Records for this task:
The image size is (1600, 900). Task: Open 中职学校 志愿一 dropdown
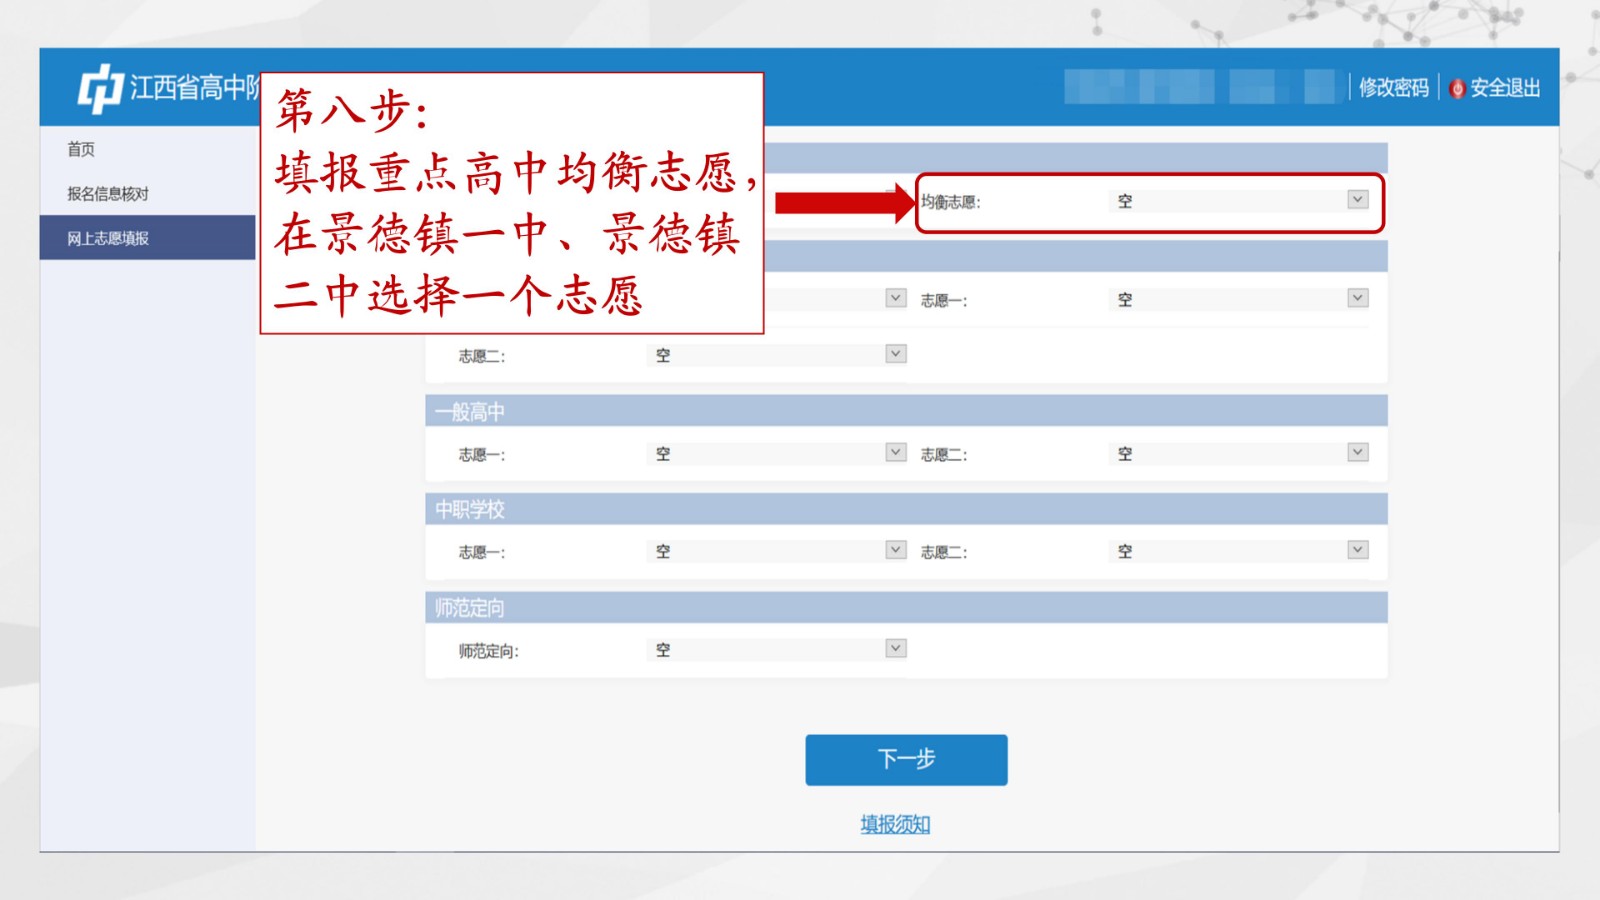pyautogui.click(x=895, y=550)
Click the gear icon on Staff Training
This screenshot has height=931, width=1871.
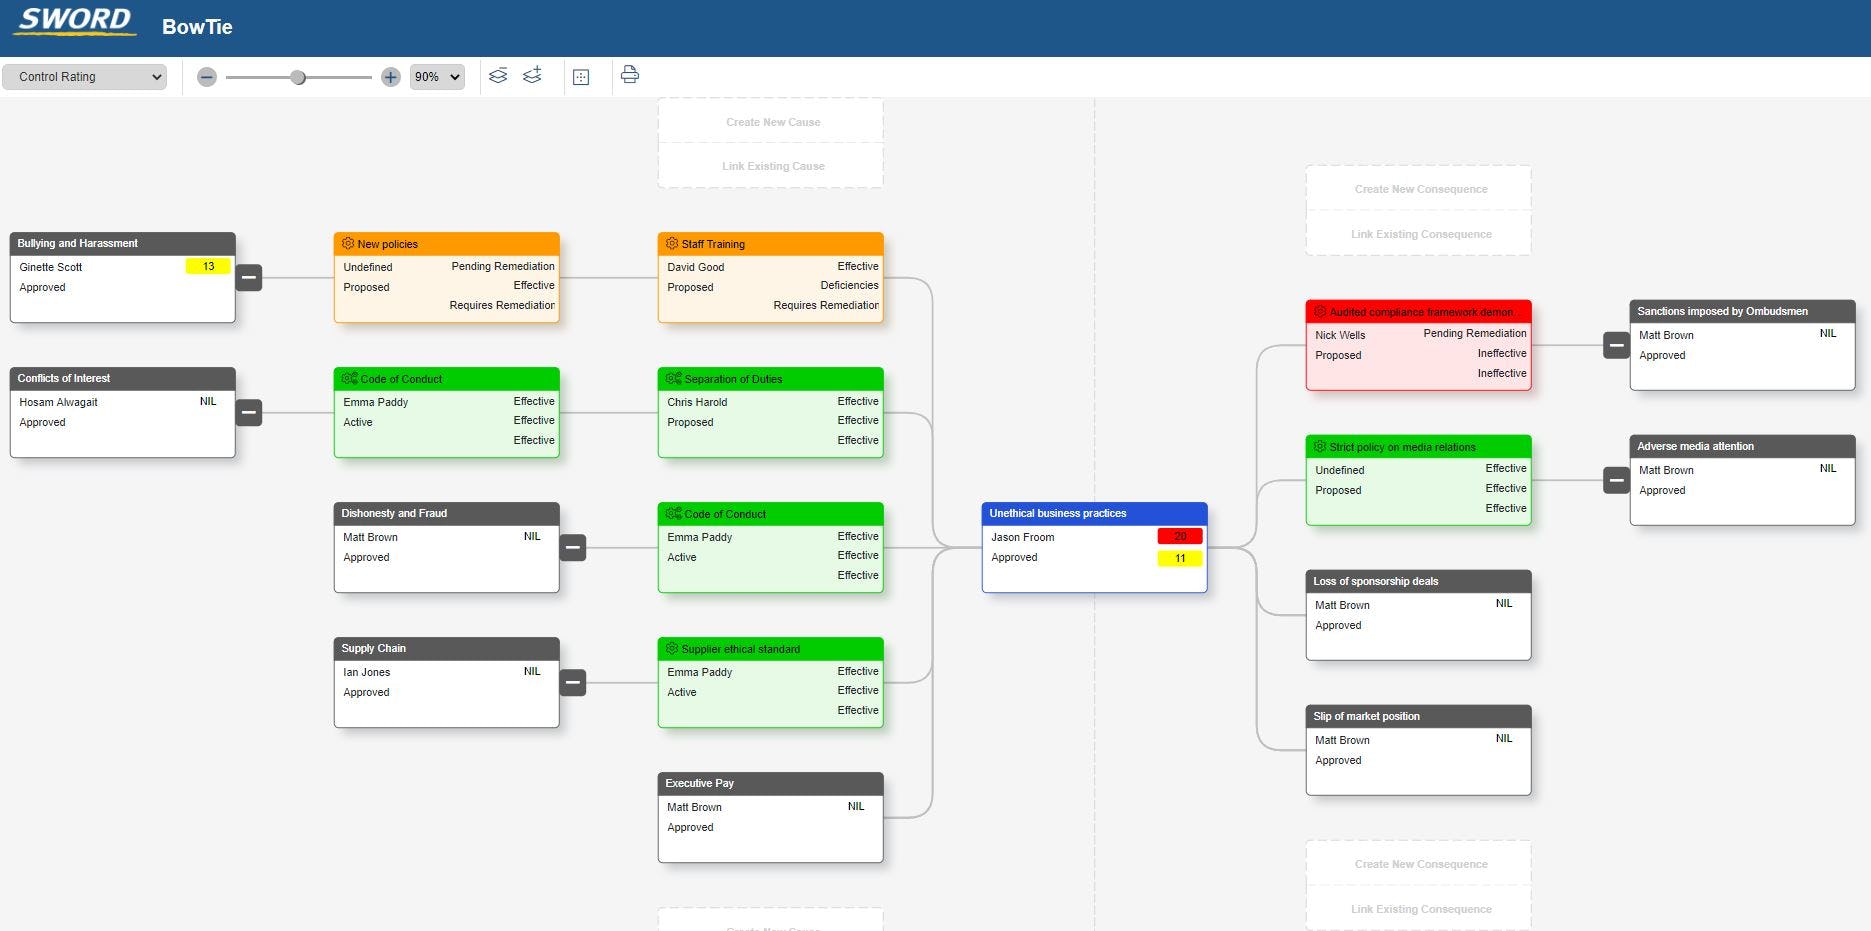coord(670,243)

Given request: Rewrite these lines with "gear icon" changed to "settings icon" and everything else left as it is. Don't include the pictures.

Complete response:
The image size is (1600, 900). Task: Open 中职学校 志愿一 dropdown
pyautogui.click(x=895, y=550)
Click the settings icon on Staff Training
This screenshot has height=931, width=1871.
coord(670,243)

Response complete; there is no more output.